Somewhere between grade school and junior high, we stop making things. Popsicle sticks, Elmers glue and construction paper are abandoned, and learning becomes about ingesting as much information as possible and regurgitating it on the right lines of a test. We need to learn our long division, of course, but can we continue with creativity along the way?
SparkTruck is like a bookmobile for makers. Funded by Kickstarters and staffed by students from Stanford, it’s covering 13,000 miles over the next six weeks to bring creative crafting to kids around the US. And whereas most schools are fighting for funding for core materials like paper and pencils, SparkTruck is loaded to the brim with rapid prototyping equipment used by engineering and design houses.

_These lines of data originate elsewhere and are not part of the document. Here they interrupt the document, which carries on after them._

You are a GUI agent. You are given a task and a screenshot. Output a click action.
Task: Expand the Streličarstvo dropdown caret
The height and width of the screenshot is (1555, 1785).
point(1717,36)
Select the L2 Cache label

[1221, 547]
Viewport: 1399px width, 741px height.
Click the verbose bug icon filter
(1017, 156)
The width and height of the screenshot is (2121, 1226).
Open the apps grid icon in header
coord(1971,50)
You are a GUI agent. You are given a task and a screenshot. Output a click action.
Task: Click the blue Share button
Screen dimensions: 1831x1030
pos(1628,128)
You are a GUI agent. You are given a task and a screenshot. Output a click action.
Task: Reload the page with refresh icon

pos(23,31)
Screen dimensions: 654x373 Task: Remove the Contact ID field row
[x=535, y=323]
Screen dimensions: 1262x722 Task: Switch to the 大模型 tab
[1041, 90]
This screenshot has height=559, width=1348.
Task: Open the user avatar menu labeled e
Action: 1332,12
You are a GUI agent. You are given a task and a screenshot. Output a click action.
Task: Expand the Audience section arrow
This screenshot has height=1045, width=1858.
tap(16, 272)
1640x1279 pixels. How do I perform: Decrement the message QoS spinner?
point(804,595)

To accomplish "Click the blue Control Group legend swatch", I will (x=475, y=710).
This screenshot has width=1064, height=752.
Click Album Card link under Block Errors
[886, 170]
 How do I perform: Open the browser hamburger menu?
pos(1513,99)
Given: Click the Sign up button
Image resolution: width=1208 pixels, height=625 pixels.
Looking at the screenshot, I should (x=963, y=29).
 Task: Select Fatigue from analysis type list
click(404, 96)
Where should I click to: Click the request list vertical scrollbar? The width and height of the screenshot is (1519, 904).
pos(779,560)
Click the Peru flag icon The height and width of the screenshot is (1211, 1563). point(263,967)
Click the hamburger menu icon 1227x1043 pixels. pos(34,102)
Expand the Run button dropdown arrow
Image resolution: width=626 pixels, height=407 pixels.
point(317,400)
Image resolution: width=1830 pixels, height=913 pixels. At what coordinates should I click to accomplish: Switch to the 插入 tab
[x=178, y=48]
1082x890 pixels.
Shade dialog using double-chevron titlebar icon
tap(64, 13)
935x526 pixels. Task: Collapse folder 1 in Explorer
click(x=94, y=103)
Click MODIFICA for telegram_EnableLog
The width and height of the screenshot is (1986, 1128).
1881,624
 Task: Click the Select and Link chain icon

“The ‘high-tech’ tools we have in the truck are a laser cutter, two 3-D printers, a vinyl cutter, sewing machines and a clay oven. We also have a wide assortment of ‘low tech’ tools such as hammers, scissors, hot glue guns, tape, and various craft supplies,” explains coordinator Jason Chua. “We use these tools in tandem with one another—the high-tech tools like the laser cutter and vinyl cutter get people excited and allow them to create more durable final products and low-tech tools allow for more freedom of expression and hands on tinkering.”
Rapid prototyping isn’t just a go-to of professionals; it’s the perfect complement to a child’s attention span. Theoretical designs can be fulfilled in near-instantaneous gratification. And if you think about it, the raw materials that go into 3-D printers and such devices are relatively inexpensive—they’re designed to be run for a very low cost—making them, again, a great fit for the tight budgets of the education system.
As for SparkTruck, they’re mostly focusing on that developmental pocket before high school, to excite kids before they stifle creativity underneath some of the most awkward, self-conscious years of their lives.
“Our favorite age range to work with is 7-13 years old, because this is the range when opportunities to create and explore in school diminish, and pressure to conform and fit into standardized systems and tests increases,” writes Chua. “We want to make sure that fun, open-ended opportunities are made available to kids as they move through school and life because this is what helps kids get over their fear of failure and grow confidence in their abilities to be creative and work through tough problems.”
In the wake of ACTs and AP classes, shop class developed a blue collar stigma. What a shame. As if the researchers at our top colleges are hiring Jiffy Lube part-timers to code their firmware, solder junctions, negotiate radio signals and tweak electromagnets.